Der goldfarbene Anstrich sollte entfernt und das Lämmle vergoldet werden. Unter der Goldfarbe kam jetzt ein roter Anstrich hervor. War das Lämmle nicht golden sondern rot? Können sich alte Steinheimer noch an das Lämmle erinnern? Ich machte mich auf die Suche während das Lämmle auf dem Weg in eine Dorfschmiede war um an den Hufen  repariert zu werden. Zwei Steinheimer, Mitte 70, können sich noch gut an das Lämmle erinnern. Rot? Nein, rot war es nicht, eher grünlich-grau. Grünlich-grau? Vermutlich durch die Oxydation des Kupferkörpers. Einer der Informanten wohnte als Bub über der Gaststätte, seine Großeltern waren damals die Wirtsleute im Lamm, der Opa starb 1960, die Oma im Jahr 1964. Es war wohl seine Oma von der Traude das Lämmle bekommen hat.

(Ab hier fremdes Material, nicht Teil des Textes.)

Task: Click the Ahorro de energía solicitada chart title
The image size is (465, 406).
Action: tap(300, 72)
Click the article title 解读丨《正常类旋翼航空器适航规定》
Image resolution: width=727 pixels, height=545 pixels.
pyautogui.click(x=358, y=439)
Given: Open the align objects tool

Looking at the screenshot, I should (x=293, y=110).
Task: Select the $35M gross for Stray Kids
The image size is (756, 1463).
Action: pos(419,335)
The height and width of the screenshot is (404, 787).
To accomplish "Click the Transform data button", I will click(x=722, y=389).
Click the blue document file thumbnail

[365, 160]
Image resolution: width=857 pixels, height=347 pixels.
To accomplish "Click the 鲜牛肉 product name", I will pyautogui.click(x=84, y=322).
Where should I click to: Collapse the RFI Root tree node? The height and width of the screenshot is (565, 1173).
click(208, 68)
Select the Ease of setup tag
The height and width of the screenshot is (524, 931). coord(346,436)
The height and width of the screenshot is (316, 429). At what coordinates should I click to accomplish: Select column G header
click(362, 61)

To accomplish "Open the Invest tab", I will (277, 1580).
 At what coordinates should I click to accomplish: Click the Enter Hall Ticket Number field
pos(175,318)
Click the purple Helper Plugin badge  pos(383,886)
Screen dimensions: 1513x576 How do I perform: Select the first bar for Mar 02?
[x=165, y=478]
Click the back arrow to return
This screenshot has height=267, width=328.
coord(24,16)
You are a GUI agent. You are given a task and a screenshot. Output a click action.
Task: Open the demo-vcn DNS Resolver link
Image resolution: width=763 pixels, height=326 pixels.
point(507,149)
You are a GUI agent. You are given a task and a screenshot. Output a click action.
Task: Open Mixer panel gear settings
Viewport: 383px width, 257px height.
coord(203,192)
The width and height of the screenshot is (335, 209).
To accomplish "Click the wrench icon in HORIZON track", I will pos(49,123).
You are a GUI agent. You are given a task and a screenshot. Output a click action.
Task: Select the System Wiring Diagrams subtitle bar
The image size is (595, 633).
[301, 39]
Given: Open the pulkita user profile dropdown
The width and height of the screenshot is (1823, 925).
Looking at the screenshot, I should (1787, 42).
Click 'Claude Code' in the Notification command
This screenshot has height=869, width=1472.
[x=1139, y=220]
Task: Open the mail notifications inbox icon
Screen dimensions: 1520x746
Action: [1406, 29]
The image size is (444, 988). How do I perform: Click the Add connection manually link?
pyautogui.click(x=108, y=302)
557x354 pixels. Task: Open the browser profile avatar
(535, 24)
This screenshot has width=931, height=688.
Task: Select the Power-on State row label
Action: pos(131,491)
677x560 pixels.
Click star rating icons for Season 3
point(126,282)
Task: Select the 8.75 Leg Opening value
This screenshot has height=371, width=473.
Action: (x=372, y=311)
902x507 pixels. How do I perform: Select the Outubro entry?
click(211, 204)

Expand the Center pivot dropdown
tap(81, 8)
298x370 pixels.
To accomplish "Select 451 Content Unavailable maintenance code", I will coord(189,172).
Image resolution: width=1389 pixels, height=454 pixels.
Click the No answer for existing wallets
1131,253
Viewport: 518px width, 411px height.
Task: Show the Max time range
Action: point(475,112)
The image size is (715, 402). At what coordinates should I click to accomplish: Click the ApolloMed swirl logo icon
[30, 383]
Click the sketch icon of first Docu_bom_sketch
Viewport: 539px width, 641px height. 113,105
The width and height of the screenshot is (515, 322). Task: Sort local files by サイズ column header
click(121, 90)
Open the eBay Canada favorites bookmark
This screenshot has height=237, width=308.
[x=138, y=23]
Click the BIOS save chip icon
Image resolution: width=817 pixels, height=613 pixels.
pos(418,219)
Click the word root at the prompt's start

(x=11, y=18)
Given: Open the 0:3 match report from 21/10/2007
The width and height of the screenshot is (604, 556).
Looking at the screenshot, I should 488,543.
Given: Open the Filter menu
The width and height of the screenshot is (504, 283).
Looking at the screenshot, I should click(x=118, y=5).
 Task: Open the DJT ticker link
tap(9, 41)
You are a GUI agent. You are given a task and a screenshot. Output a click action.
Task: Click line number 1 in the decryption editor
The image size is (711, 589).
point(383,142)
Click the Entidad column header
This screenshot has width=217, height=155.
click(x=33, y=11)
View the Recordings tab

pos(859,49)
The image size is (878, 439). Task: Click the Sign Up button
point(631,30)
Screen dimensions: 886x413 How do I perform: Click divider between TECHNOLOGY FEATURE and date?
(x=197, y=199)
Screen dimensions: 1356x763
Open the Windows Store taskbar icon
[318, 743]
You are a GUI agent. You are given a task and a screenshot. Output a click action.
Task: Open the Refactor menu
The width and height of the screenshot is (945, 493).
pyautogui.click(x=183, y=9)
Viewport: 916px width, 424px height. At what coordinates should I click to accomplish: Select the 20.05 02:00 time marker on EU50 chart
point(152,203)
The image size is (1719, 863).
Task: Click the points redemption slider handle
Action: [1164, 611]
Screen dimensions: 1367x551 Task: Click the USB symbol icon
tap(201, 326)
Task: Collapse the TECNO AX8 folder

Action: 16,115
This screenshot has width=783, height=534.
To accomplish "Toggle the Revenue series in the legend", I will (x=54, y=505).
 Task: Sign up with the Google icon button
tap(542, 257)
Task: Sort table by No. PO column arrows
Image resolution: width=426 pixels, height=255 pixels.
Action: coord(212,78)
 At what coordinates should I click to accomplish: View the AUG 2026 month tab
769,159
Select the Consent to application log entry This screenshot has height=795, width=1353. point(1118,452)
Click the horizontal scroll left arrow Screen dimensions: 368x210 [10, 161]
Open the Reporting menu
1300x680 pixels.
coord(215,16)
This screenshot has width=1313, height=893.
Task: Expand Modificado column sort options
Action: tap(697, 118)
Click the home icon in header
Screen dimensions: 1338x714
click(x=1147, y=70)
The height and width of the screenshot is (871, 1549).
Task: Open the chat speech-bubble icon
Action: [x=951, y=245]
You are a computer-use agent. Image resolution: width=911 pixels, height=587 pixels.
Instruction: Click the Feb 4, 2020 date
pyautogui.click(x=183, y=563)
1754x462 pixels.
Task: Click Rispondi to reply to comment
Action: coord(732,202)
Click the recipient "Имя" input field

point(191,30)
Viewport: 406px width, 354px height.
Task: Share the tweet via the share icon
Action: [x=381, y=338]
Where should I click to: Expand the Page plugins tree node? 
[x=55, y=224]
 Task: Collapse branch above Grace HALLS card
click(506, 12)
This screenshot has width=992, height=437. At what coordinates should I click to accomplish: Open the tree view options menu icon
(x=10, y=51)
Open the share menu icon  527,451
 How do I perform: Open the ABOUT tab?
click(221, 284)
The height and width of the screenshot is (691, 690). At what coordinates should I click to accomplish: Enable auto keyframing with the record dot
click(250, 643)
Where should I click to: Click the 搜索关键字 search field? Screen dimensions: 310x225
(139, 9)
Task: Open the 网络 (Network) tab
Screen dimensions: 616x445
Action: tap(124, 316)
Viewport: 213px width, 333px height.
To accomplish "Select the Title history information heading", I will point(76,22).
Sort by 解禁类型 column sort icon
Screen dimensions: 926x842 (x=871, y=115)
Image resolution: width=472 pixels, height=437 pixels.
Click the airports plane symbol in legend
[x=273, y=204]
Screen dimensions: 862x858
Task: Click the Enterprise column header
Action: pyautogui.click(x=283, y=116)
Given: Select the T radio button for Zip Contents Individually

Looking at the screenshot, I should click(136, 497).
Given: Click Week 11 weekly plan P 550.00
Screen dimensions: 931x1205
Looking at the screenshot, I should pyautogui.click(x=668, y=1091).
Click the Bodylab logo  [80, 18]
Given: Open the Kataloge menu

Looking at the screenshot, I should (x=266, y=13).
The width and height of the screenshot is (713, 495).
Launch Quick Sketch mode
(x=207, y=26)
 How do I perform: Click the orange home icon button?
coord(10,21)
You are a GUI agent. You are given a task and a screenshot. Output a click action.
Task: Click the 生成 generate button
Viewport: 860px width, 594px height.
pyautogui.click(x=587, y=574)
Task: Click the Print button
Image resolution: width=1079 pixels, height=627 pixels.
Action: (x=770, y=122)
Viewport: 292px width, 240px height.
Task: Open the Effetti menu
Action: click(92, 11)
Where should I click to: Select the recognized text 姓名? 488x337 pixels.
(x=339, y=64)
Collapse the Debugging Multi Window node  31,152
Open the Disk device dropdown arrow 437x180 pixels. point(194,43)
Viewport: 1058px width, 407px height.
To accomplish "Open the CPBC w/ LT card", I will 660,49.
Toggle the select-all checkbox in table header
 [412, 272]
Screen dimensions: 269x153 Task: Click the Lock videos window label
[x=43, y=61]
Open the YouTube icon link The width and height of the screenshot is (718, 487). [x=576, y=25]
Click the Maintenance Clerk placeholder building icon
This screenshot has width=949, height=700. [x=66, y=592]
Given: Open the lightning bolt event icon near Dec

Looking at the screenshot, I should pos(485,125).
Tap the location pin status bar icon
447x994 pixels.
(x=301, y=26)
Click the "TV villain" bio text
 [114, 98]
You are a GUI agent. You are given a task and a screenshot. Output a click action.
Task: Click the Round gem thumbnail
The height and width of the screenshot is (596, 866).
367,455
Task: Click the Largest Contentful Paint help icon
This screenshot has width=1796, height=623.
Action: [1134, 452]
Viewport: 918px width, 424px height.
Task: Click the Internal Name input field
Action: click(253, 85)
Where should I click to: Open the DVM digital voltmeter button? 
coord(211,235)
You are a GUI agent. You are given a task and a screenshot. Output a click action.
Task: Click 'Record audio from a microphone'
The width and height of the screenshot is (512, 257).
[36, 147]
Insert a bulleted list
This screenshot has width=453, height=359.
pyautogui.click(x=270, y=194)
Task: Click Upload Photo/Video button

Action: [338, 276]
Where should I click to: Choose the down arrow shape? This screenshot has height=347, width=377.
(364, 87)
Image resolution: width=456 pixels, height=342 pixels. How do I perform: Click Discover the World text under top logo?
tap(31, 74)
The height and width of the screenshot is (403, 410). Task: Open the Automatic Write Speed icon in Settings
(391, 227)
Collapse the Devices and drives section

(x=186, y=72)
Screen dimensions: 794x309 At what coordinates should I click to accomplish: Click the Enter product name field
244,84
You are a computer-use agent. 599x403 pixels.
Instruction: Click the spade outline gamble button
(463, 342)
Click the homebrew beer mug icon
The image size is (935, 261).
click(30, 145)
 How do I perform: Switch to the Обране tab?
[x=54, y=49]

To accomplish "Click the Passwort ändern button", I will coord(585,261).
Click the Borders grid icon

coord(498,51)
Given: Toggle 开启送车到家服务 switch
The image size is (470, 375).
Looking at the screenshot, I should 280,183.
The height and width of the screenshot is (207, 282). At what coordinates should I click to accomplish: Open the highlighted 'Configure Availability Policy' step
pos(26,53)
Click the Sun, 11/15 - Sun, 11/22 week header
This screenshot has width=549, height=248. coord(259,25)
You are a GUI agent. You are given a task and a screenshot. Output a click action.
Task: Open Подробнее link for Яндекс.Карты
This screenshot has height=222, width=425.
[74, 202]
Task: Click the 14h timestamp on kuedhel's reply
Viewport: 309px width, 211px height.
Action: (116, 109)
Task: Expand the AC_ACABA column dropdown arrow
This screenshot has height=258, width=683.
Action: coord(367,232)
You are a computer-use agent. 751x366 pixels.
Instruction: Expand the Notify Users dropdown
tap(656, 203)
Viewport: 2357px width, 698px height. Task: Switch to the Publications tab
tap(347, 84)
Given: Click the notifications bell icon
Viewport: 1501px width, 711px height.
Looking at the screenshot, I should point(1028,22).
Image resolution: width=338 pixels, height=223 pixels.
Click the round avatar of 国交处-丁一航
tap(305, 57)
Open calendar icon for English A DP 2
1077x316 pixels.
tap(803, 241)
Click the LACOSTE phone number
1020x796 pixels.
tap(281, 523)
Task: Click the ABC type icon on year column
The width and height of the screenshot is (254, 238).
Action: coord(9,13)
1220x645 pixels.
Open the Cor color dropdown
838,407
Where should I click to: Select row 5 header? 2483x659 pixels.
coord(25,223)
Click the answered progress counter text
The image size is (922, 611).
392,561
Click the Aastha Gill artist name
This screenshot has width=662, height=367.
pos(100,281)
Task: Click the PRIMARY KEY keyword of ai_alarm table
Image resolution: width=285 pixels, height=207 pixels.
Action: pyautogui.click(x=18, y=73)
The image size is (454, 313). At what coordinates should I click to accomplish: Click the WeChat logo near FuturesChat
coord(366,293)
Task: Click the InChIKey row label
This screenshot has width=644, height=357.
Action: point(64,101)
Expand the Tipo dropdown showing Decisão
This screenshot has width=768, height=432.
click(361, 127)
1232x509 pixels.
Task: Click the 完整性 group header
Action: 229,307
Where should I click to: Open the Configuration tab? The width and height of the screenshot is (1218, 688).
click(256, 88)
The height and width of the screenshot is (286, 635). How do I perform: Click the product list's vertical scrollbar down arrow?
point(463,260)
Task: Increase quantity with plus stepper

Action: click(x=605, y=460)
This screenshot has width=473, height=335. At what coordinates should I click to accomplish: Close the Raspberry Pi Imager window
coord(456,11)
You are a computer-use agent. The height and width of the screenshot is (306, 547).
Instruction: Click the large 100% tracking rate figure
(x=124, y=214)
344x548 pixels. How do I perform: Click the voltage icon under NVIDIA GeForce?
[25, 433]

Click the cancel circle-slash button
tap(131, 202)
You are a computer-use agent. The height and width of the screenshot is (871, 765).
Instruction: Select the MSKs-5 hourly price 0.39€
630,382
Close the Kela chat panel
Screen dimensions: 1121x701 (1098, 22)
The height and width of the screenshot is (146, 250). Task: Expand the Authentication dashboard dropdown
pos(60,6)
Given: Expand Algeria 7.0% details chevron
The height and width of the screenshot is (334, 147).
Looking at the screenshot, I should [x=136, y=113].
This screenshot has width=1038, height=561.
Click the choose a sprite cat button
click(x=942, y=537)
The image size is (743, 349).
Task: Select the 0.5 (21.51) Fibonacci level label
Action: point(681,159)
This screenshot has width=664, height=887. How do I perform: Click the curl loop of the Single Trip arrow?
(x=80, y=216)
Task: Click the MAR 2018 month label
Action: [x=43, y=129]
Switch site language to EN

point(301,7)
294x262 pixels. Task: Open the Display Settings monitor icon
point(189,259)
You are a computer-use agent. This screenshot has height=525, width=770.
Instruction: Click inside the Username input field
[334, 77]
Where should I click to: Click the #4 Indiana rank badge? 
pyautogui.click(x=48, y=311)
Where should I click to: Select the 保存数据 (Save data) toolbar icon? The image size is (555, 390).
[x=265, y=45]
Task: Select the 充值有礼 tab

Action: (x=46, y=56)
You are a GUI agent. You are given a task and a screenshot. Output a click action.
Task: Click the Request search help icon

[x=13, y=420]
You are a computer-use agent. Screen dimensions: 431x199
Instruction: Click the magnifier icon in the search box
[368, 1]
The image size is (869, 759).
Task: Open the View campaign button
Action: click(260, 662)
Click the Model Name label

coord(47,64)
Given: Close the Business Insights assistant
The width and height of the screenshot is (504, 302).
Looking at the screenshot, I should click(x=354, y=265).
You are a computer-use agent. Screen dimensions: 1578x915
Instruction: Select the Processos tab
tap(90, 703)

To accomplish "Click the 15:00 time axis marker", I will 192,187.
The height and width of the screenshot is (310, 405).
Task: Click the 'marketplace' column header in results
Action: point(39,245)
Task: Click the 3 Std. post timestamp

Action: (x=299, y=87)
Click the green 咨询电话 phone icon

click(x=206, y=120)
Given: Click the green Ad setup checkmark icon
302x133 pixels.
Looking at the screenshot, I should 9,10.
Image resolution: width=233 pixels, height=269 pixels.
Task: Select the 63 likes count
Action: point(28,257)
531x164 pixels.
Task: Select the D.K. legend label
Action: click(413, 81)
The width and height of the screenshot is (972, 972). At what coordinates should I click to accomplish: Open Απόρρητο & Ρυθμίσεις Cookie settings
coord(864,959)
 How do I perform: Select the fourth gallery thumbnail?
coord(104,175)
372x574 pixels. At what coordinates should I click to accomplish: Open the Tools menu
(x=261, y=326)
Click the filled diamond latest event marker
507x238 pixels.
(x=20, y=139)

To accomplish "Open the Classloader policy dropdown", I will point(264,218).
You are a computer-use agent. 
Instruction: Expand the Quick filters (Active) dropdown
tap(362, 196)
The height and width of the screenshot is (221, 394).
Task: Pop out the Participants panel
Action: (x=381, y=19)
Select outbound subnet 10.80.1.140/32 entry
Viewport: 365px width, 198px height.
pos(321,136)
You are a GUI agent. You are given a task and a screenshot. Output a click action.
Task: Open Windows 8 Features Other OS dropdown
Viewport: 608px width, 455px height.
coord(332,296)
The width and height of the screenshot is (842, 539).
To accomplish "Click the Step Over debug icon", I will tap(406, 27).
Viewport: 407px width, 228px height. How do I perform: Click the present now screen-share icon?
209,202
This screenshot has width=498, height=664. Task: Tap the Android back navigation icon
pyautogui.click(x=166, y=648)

Er erinnerte sich auch, dass immer mal wieder Post mit der Anschrift "Zum goldenen Lamm in Steinheim" ins Haus kam. Also war das Lämmle doch vergoldet!

Das Gasthaus Lamm hat seit 1598 eine Herbergskonzession. Wie alt das Wirtshausschild ist, konnte ich noch nicht in Erfahrung bringen. Es gibt noch eine etwa 200 Jahre alte Chronik in Privatbesitz. Die Recherche und Restauration geht also weiter.